When a patient in Altoona, Pa., needs an emergency brain scan in the middle of the night, a doctor in Bangalore, India, is asked to interpret the results.
Spurred by a shortage of U.S. radiologists and an exploding demand for more sophisticated scans to diagnose scores of ailments, doctors at Altoona Hospital and dozens of other American hospitals are finding that offshore outsourcing works even in medicine.
Over the past few years, the number of nighttime emergency cases was swamping Altoona’s seven radiologists.
“All of a sudden somebody was waking up all night to cover all this extra work,” said radiologist Dr. Richard Wertz. And while that doctor was groggy, “we didn’t have the luxury of that guy taking the next day off.”
Using radiologists halfway around the world, where it’s daytime, “solves that problem for us,” Wertz said.
It’s part of the growing telemedicine trend, with technology enabling the speedy transfer of medical data over the Internet to virtually anywhere there’s a compatible computer. That means radiologists in Australia, India, Israel and Lebanon are reading scans on U.S. patients. Most are designed to take advantage of the time difference.

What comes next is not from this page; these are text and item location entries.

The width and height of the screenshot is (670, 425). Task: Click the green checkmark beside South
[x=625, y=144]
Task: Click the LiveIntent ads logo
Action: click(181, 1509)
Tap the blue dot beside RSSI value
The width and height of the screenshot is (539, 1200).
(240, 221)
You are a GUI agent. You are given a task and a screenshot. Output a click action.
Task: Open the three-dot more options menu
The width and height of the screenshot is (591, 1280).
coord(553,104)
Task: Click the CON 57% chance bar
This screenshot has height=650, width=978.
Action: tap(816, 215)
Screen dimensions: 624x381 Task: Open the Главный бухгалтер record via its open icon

Despite fears from some doctors, advocates insist offshore radiology is nothing like the nightmarish vision of seedy sweatshops stealing U.S. jobs and replacing them with unqualified cheap labor. Most of the doctors are U.S.-trained and licensed — although there is at least one experiment using radiologists without U.S. training.
More typical is the Altoona scenario, which involves doctors like Dr. Arjun Kalyanpur. A U.S.-licensed and credentialed radiologist, he got his postgraduate training at Yale University and runs a respected two-man service from Bangalore, India, called Teleradiology Solutions.
Also a Yale faculty member, Kalyanpur earns the equivalent of a U.S. radiologist. His equally credentialed radiology partner also trained in the United States.
About 40 U.S. hospitals, including Altoona, use Kalyanpur’s company.